Since the chapter on crystal-gazing was in type, a work by Dr. Pierre Janet has appeared, styled ’Les Nevroses et les Idees Fixes.’[1] It contains a chapter on crystal-gazing.  The opinion of Dr. Janet, as that of a savant familiar, at the Salpetriere, with ‘neurotic’ visionaries, cannot but be interesting.  Unluckily, the essay must be regarded as seriously impaired in value by Dr. Janet’s singular treatment of his subject.  Nothing is more necessary in these researches than accuracy of statement.  Now, Dr. Janet has taken a set of experiences, or experiments, of Miss X.’s from that lady’s interesting essay, already cited; has attributed them, not to Miss X., but to various people—­for example, to une jeune fille, une pauvre voyante, une personne un peu mystique; has altered the facts in the spirit of romance; and has triumphantly given that explanation, revival of memory, which was assigned by Miss X. herself.

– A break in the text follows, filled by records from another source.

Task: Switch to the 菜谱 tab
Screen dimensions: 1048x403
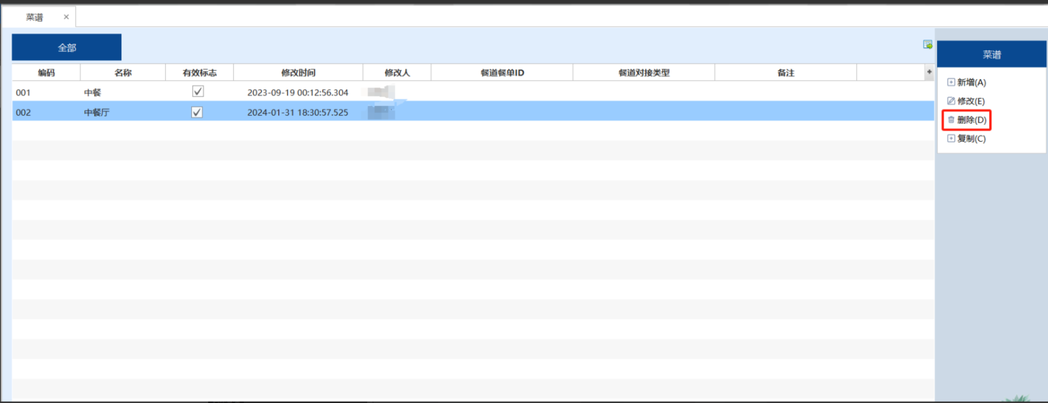Action: coord(35,17)
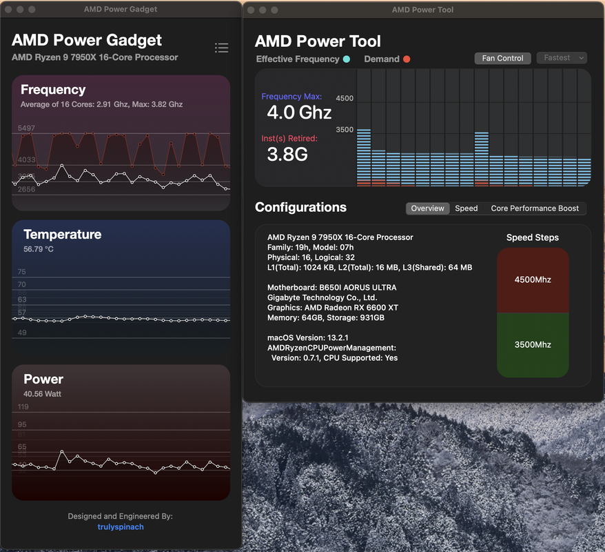Click the Inst(s) Retired 3.8G readout
The width and height of the screenshot is (605, 552).
tap(287, 154)
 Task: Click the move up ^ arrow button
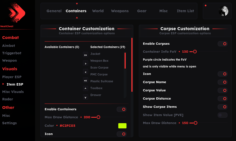[85, 88]
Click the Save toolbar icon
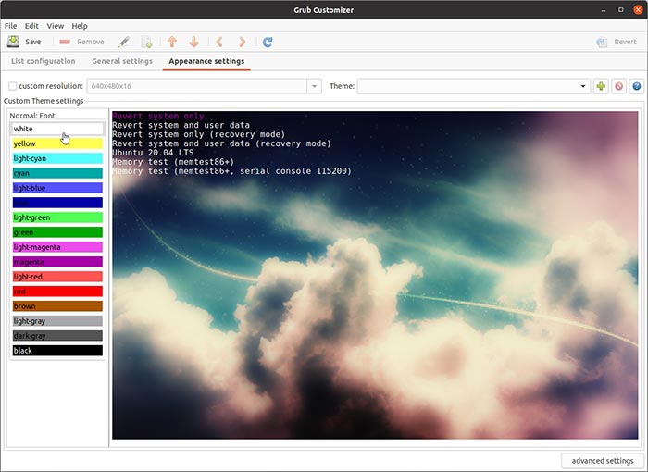Screen dimensions: 648x472 coord(14,42)
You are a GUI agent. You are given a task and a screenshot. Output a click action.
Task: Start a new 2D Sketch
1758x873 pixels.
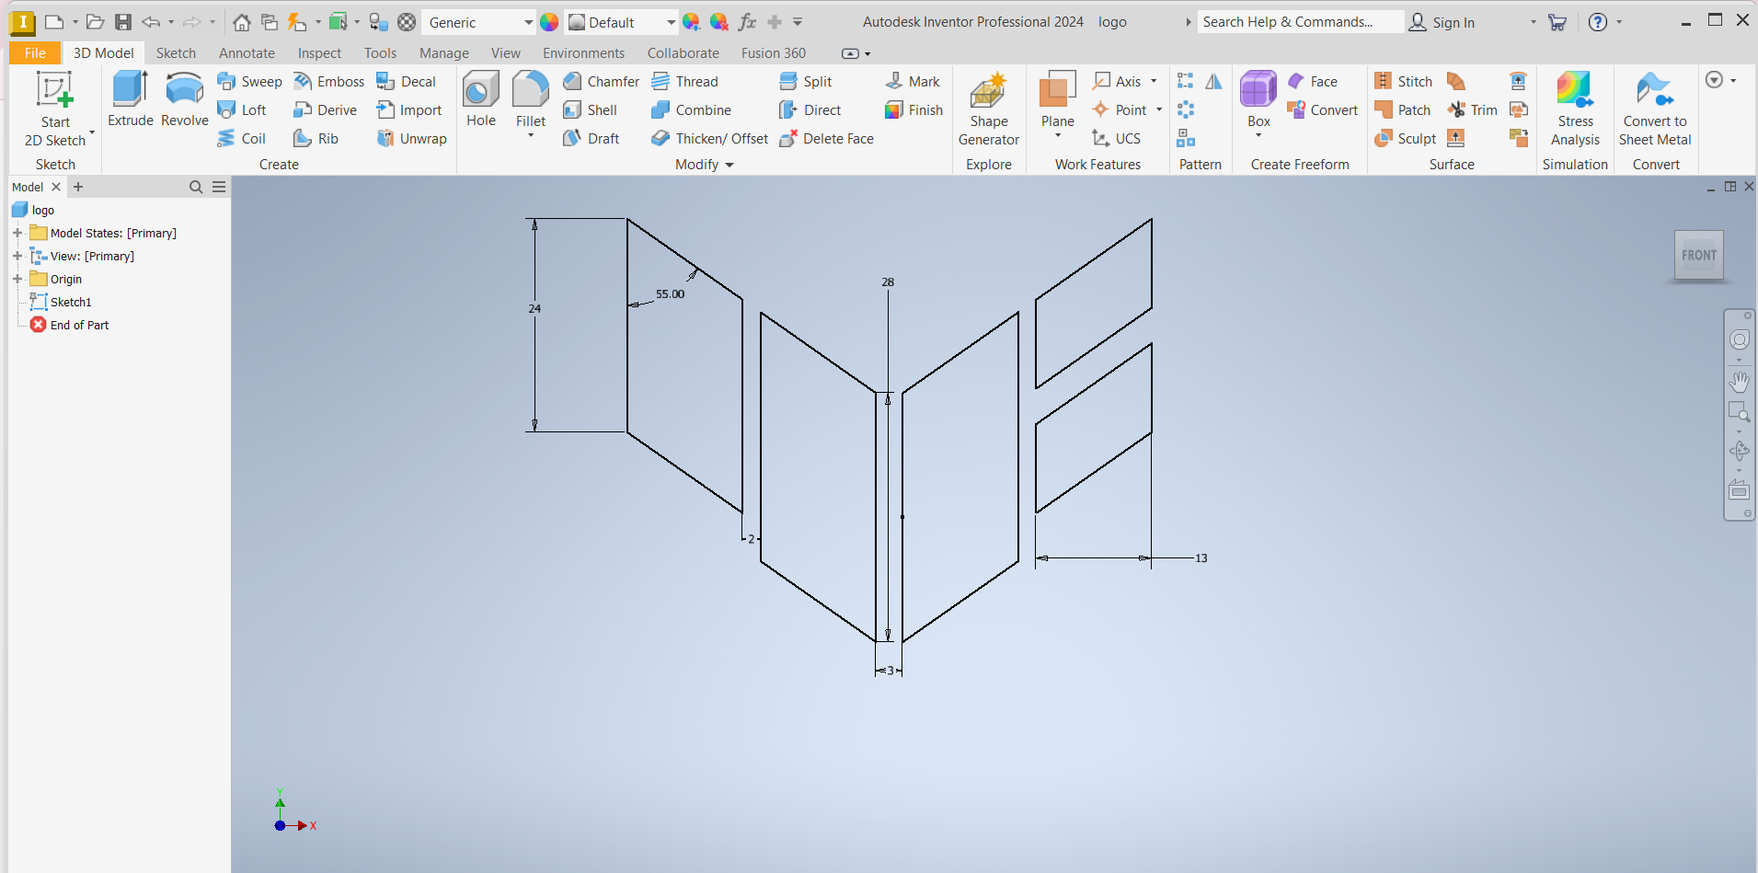(54, 109)

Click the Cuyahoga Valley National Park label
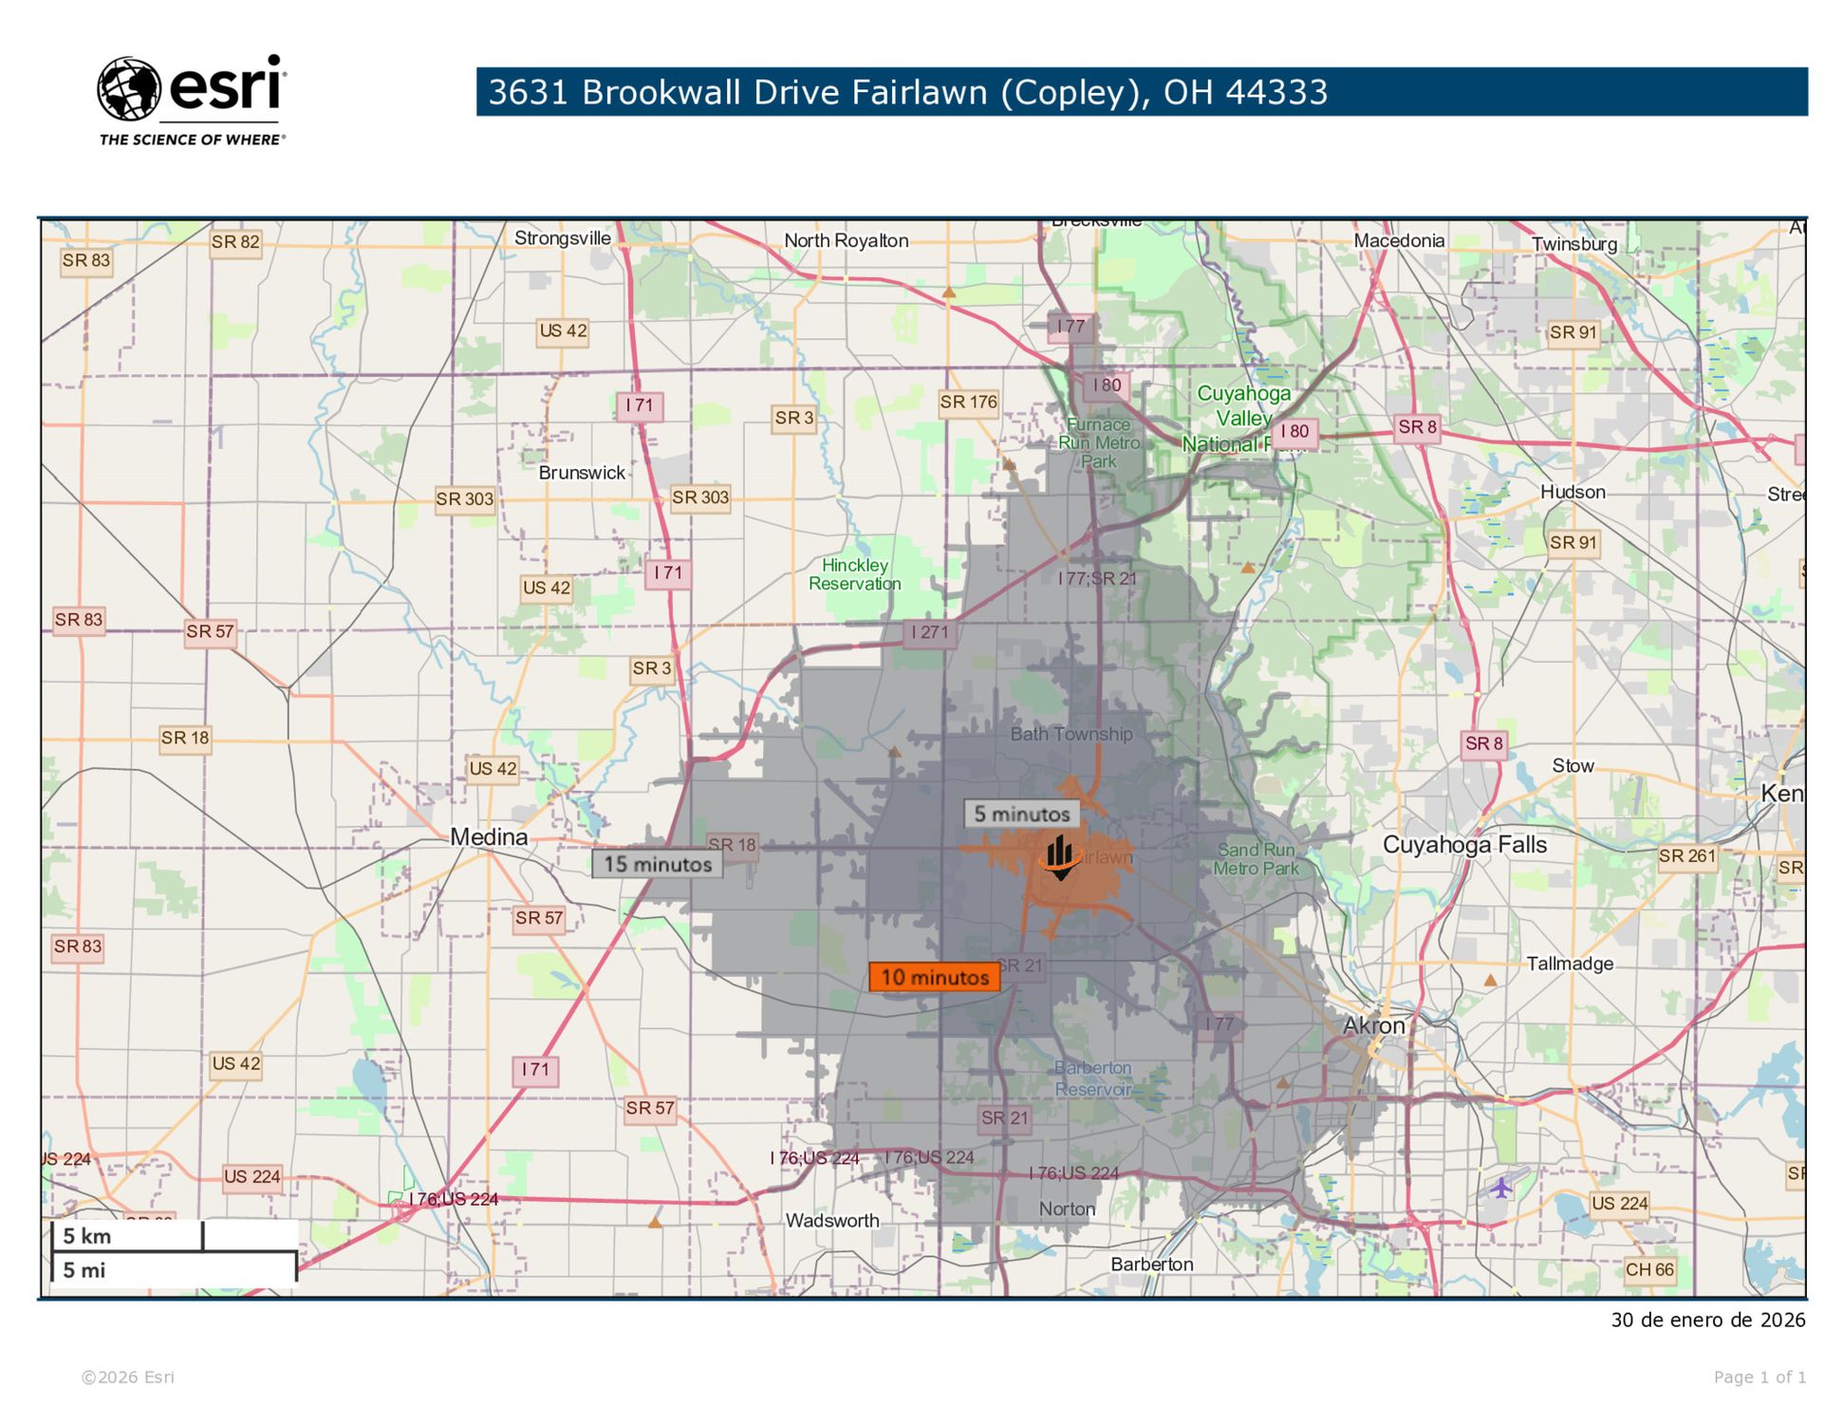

Throughout his paper Dr. Janet appears as the calm man of science pronouncing judgment on the visionary vagaries of ‘haunted’ young girls and disappointed seeresses.  No such persons were concerned; no such hauntings, supposed premonitions, or ‘disillusions’ occurred; the romantic and ‘marvellous’ circumstances are mythopoeic accretions due to Dr. Janet’s own memory or fancy; his scientific explanation is that given by his trinity of jeune fille, pauvre voyante, and personne un peu mystique.